◆ 課題の説明 ◆
下の出典抜粋で、評者が第二部、第三部、第一部の順に読むほうがいいかもしれないと考える理由を、1〜3文で説明せよ。

◆ 出典抜粋 ◆
☆ ☆ ☆ ☆ ☆ ☆ ☆

さて本の内容についてだが、この本は三部に分かれている。第一部は立岩自身の立場から考察したBIの評価。第二部は斎藤拓(おそらくは立岩氏のお弟子さんでは)による政治哲学におけるBIの規範的正当化の話。第三部も斎藤によるこれまでの日本国内のBIに関する言説のまとめ。
まあ普通に頭から順番に読んだけど、内容からすると第二部、第三部、第一部と読んだほうがいいかもしれない。というか立岩による第一部の浮きっぷりがすごいというか、これだけ別物だろってカンジの本だ。いちおう第一部でもBIの基本理念やその正当化の理由などを述べているが、それは第二部の方がわかりやすい。そして第一部でのメインはBIに対する立岩による細かいツッコミなんで、彼の哲学やこれまでの活動を理解しないと難しい。全体的な印象では立岩氏はBIに消極的に賛成しているが、福祉制度や再分配としてそれだけでいいのかと何度も繰り返している。BIは周知の通り働く/働かざるを問わず所得の再分配を行うが、立岩は所得だけではなく労働と生産物も再分配したほうがいいのではと述べている。さらに身体障害者などのハンデキャップ(本文では「負の内的賦与」と称される)を持つ人々に対する分配に関して、BIは困難な問題に直面すると指摘している。
以上のように立岩はBIにそれほど積極的ではないのであるが、その理由は根本的な彼の哲学的な立場にあることを最初の方に明言されている。というか、本当に最初に「オレはそもそもBIの政治理念の根本原則を受け入れないから」と書かれていて結構あせった。だからこの本は少なくともBIの入門書とは相応しくない(笑)。それでは立岩はどのような立場にあるのかというと、『私的所有論』などを読んだ方ならご存知の通り、彼は一般的な所有権の概念を認めていないのである。一般的な所有権の概念、もしくは我々が自明のものと考えている所有権の概念とは、遡るとロックの思想に辿りつくのではあるが、雑に言えば「オレのカラダはオレのもの。オレが作ったものもオレのもの。」というカンジ。要するに自らの身体と、その身体の行使によって得られる生産物に関して当人は所有権を有するというものである。この所有権概念はある程度、現在の社会によって認められているし、みんなある程度は自明に思っている。ところが立岩はこの発想が論理的に自明ではないので、必ずしも認める必要はないと主張しているのである。

☆ ☆ ☆ ☆ ☆ ☆ ☆

◆ データ部 ◆
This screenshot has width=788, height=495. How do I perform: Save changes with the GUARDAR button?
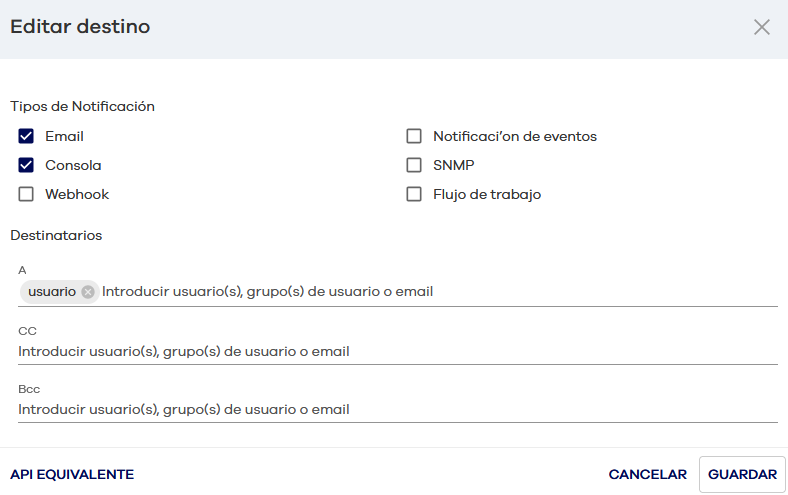[x=742, y=475]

☆ ☆ ☆ ☆ ☆ ☆ ☆

◆ 解答全文 ◆
BIの基本理念や正当化の理由は第一部でも述べられているが、第二部のほうがわかりやすいからである。また第一部の中心はBIに対する立岩の細かいツッコミであり、彼の哲学やこれまでの活動を理解しないと難しいため、他と別物のように浮いている。